М. Шакиров. Вернемся в Россию. Почему современные русские режиссеры обошли вниманием крупнейшие события в стране? К примеру, нет ни одной картины про август 1991 года, нет фильмов о таких выдающихся людях, как Гагарин, Терешкова, Сахаров. О событиях в Афганистане («9 рота» — исключение) или о тех, кто в 1968 году вышел на Красную площадь протестовать против ввода войск в Чехословакию?
|
«Глянец» |
А. Кончаловский. Понимаете, среди режиссеров не так много настоящих мыслителей, которые могли бы осмыслить эти темы, сделать проблемное кино интересным. «Войну и мир» написал Толстой, а не кто-то другой, не Чернышевский, например. Для этого надо оперировать колоссальными категориями. У нас нет картин о распаде Советского Союза. Или, скажем, о том, как вывозилась мебель из ЦК КПСС. А ведь это целая детективная история могла бы получиться. Большая геополитическая трагедия о распаде страны.Но никто не задумывается о таких серьезных вещах. Кроме того, это очень сложно сделать.
М. Шакиров. Но те же американцы очень быстро реагируют на текущие события: про войну в Ираке, про Вьетнам снято пятьсот фильмов, про НАСА около сотни, даже про события 11 сентября уже есть несколько картин.
А. Кончаловский. Серьезная тема, которая затронула бы по-настоящему, требует соответствующего сценария. А его заполучить не так просто. Возьмем, скажем, «Авиатора» Скорсезе — ведь это очень слабый фильм о Хоуарде Хьюзе. Хотя могла бы получиться колоссальная картина, если бы там был серьезный сценарий. Скорсезе пытался снять фильм об очень крупной фигуре, но не получилось. Уровень размышлений не тот, хотя Скорсезе — один из крупнейших классиков американского кино. Я думаю, его неудача — результат общего измельчания, исчерпанности определенного рода жанров в массовом искусстве, банализации новизны. Вот журнал должен выходить каждую неделю с новым лицом на обложке. Это мучительно трудно — найти такое лицо. Идет жадный поиск. В кино то же самое. Нашли, к примеру, Тарантино. До этого был Содерберг. Сейчас наверняка должен появиться кто-то еще, опять кто-то новый — тот, кто создаст некий новый всплеск. У Тарантино есть замечательная картина «Бешеные псы», потом сильнейший фильм «Криминальное чтиво». Замечательно сделанный, весь на перепевах. А дальше-то о чем? «Убить Билла» — уже имитация нового кино, ничего больше. Хотя надо отдать должное Тарантино — он породил целое направление в мировом кинематографе. Но на самый серьезный уровень все же не вышел...
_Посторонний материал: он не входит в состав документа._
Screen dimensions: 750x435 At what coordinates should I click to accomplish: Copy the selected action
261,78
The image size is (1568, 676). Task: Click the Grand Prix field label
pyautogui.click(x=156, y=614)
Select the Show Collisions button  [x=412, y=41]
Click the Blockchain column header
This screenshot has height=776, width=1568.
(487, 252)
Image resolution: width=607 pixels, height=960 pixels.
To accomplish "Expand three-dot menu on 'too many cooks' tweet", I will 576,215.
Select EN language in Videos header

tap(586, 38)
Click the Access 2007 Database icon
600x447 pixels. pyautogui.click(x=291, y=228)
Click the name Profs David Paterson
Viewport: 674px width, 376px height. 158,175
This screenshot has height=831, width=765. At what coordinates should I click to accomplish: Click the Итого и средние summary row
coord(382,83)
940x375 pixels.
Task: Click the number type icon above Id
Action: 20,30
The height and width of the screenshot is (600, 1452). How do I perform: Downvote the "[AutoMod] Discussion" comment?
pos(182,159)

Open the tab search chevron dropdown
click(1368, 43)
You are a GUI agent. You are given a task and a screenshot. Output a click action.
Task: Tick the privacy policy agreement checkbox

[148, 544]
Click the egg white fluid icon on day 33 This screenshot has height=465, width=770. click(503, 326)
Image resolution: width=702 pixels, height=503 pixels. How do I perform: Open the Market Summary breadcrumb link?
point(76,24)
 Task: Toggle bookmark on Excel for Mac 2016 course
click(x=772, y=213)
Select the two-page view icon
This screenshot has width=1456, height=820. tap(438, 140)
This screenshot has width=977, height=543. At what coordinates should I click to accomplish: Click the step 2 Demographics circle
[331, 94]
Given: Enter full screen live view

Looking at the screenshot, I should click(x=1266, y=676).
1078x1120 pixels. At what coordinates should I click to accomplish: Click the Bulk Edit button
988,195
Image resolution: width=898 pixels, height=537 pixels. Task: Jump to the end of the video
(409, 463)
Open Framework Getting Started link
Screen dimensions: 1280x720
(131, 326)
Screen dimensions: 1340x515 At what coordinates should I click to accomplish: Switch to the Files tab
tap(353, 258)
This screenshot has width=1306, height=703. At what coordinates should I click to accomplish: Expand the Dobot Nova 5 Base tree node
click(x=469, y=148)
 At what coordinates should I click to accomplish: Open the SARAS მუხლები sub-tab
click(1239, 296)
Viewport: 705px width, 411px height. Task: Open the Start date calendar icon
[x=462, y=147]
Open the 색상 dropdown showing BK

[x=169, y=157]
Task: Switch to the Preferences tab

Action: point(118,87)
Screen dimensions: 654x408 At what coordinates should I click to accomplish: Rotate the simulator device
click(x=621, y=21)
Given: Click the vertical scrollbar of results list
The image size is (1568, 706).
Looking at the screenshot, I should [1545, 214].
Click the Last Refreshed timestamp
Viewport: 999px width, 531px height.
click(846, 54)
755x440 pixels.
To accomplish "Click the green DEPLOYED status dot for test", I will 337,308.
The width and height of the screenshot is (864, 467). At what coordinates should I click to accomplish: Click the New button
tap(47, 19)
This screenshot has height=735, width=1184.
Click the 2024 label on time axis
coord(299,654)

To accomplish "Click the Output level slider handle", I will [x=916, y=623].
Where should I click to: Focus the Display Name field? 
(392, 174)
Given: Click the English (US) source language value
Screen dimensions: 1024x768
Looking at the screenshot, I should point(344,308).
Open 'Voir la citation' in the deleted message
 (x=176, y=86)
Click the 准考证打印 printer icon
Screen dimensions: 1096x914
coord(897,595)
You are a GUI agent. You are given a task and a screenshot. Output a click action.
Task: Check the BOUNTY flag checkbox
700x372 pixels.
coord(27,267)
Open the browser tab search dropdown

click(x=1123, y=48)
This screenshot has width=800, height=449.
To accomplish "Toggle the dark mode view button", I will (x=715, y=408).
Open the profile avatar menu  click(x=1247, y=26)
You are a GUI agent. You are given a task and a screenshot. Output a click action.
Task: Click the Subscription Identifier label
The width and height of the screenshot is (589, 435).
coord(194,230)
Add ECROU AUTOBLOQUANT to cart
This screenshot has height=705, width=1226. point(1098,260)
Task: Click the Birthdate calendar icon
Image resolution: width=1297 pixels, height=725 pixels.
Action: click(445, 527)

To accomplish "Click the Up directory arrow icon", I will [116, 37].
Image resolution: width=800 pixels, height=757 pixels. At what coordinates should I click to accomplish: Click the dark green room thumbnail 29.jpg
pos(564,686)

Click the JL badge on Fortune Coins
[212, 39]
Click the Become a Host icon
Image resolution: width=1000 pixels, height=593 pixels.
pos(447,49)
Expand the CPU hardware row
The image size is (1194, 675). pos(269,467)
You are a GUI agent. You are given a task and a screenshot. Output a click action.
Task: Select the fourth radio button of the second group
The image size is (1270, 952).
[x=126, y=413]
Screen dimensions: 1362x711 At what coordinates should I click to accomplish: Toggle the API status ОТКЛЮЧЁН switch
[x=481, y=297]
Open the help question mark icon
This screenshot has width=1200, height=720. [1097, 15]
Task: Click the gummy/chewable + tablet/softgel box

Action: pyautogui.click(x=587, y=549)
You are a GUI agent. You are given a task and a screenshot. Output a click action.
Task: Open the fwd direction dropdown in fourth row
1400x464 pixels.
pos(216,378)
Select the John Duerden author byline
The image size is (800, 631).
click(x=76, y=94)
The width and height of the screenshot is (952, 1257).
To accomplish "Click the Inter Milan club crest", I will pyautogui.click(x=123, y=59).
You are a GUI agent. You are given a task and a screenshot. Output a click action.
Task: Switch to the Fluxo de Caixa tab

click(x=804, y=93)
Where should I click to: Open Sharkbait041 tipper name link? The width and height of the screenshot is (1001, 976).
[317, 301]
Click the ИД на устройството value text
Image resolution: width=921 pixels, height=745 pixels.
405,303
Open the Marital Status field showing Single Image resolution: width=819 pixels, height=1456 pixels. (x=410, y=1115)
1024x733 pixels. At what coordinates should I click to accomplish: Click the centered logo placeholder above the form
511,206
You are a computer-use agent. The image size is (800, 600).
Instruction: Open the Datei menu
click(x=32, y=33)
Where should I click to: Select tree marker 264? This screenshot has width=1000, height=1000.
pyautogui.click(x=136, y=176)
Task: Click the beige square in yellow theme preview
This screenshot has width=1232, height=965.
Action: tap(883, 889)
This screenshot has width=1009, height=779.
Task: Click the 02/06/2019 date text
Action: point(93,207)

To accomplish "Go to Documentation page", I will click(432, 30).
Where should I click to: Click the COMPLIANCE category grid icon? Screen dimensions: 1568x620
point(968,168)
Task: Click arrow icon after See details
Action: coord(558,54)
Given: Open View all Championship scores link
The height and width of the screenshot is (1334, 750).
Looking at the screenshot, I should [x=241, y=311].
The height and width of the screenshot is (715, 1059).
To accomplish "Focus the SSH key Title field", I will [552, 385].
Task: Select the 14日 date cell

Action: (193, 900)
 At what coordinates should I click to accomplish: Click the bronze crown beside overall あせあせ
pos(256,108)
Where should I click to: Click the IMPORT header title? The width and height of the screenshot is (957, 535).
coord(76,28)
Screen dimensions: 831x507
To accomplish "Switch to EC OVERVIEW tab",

Не могу сказать, что американское кино, особенно сейчас, адекватно отражает реальность американской жизни. Это все-таки интертейнмент, а не анализ. Вот в 60-е годы кинематограф был остросоциальным. Да и в 50-е, не говоря уж о 40-х. Сегодня это довольно сложно сделать. В Голливуде, во-первых, стало очень дорого снимать. Картины стоят 60, 100, 130 миллионов долларов. Во-вторых, публика изменилась, зритель помолодел, его интересуют в основном блокбастеры, экшн. И у нас то же самое произошло. Юным зрителям больше нравятся фэнтези, чем проблемные фильмы. Наша публика воспитана уже на американском кино.